Auf jeden Fall ist er ein großer Denker und Analytiker, jedes noch so kleine Detail wird wahrgenommen und eingehend analysiert.
"Mein Herz so weiß" ist definitiv ein anspruchsvoller Roman. Nicht unbedingt von der Thematik her, sondern mehr bedingt durch Marías Schreibstil. Der spanische Autor schreibt sehr detailreich, aber dabei sehr kompliziert und langwierig. Es kommt durchaus vor, dass ein einziger Satz eine ganze Seite beansprucht und nur durch viele Kommata abgeteilt ist, so dass man sich beim Lesen teilweise sehr konzentrieren muss.
Dieser detailreiche Schreibstil führt auch dazu, dass Marías oft vom Thema abzukommen scheint. Wenn man genauer hinsieht, tut er das aber gar nicht. Er beschreibt nur eine Handlung, die sich in wenigen Sekunden abspielt, auf zehn Seiten. Den roten Faden verliert er dabei allerdings nie.
Interessant ist es zu sehen, wie Javier Marías seine Geschichte aufbaut. Beginnt er mit dem relativ spektakulären Selbstmord, so folgt danach erst einmal eine etwas seichtere Beschreibung der Hochzeitsreise nach Kuba und als Leser weiß man zunächst nicht, in welche Richtung diese Geschichte gehen soll.
Lobend hervorzuheben ist die Ausführung des Buches. Für 9,90 Euro bekommt man als Leser ein gebundenes Buch mit Lesebändchen in sehr guter Qualität, was man auf dem heutigen Buchmarkt leider sehr selten findet, zumindest zu diesem Preis.

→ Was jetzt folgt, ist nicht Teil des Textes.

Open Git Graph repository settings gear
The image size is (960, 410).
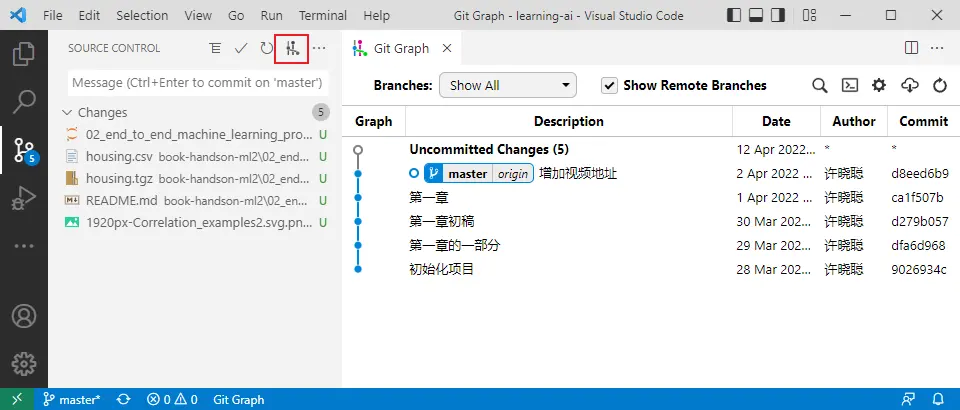tap(879, 86)
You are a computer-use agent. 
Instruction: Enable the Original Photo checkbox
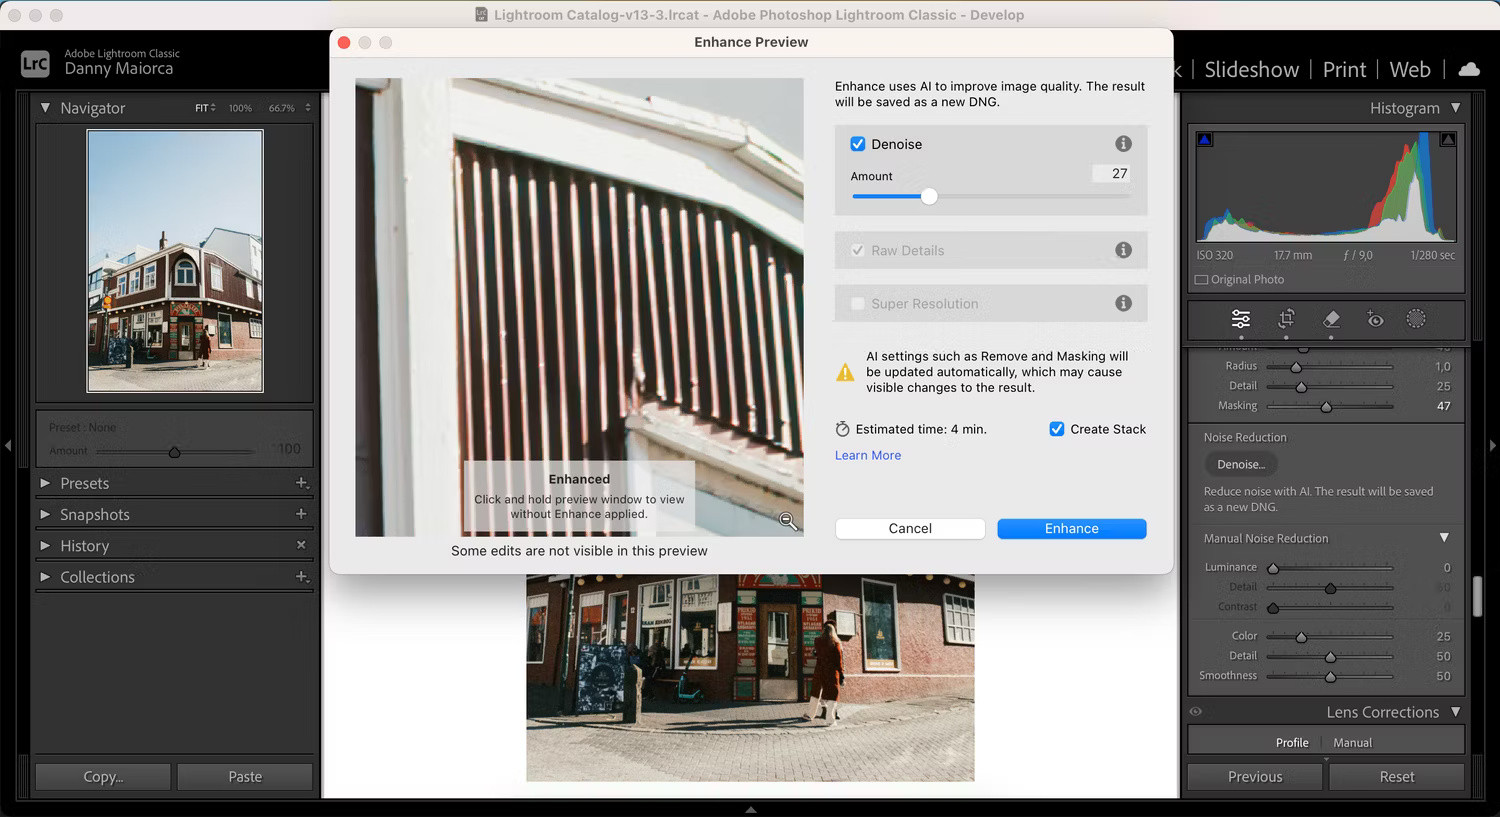click(1202, 280)
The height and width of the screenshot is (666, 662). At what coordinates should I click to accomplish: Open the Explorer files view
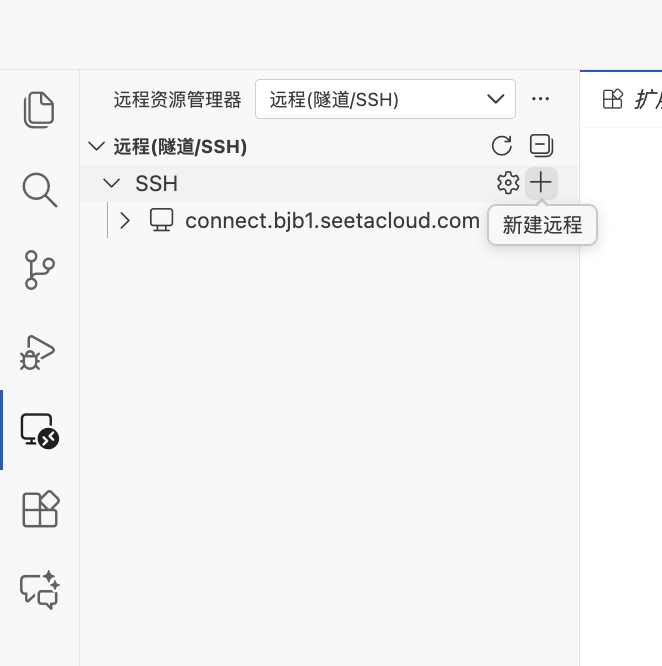click(x=39, y=110)
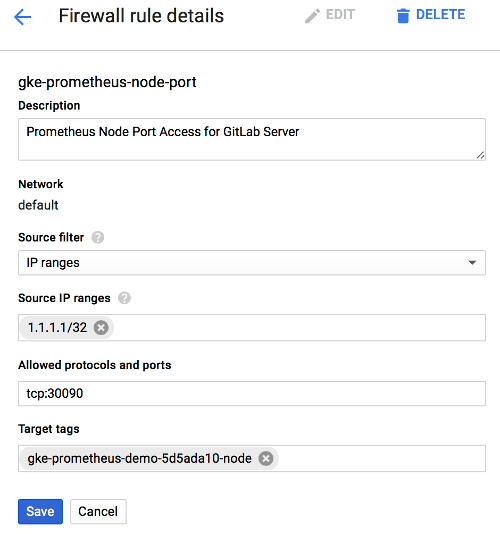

Fazit: Marías Schreibstil macht es einem nicht leicht dieses Buch zu bewerten. Es ist definitiv eine schöne und spannende Geschichte über Familie, Ehe, den Beruf des Dolmetschers und auch den Tod, aber sie macht sehr oft einen zu anspruchsvollen Eindruck. Auf Schachtelsätze über eine ganze Seite kann sich nun mal nicht jeder Leser einlassen und es mag einem schnell so vorkommen, als würde Marías vom Thema abkommen - wobei er den roten Faden aber doch nie verliert.
Wer sich auf "Mein Herz so weiß" richtig einlässt, genug Zeit mitbringt um diesen Roman in Ruhe zu genießen und sich dazu auch nicht von einer anspruchsvollen Sprache abschrecken lässt, sollte doch einen Blick in diesen Roman riskieren. Die Chance, dass er gefällt, ist relativ groß.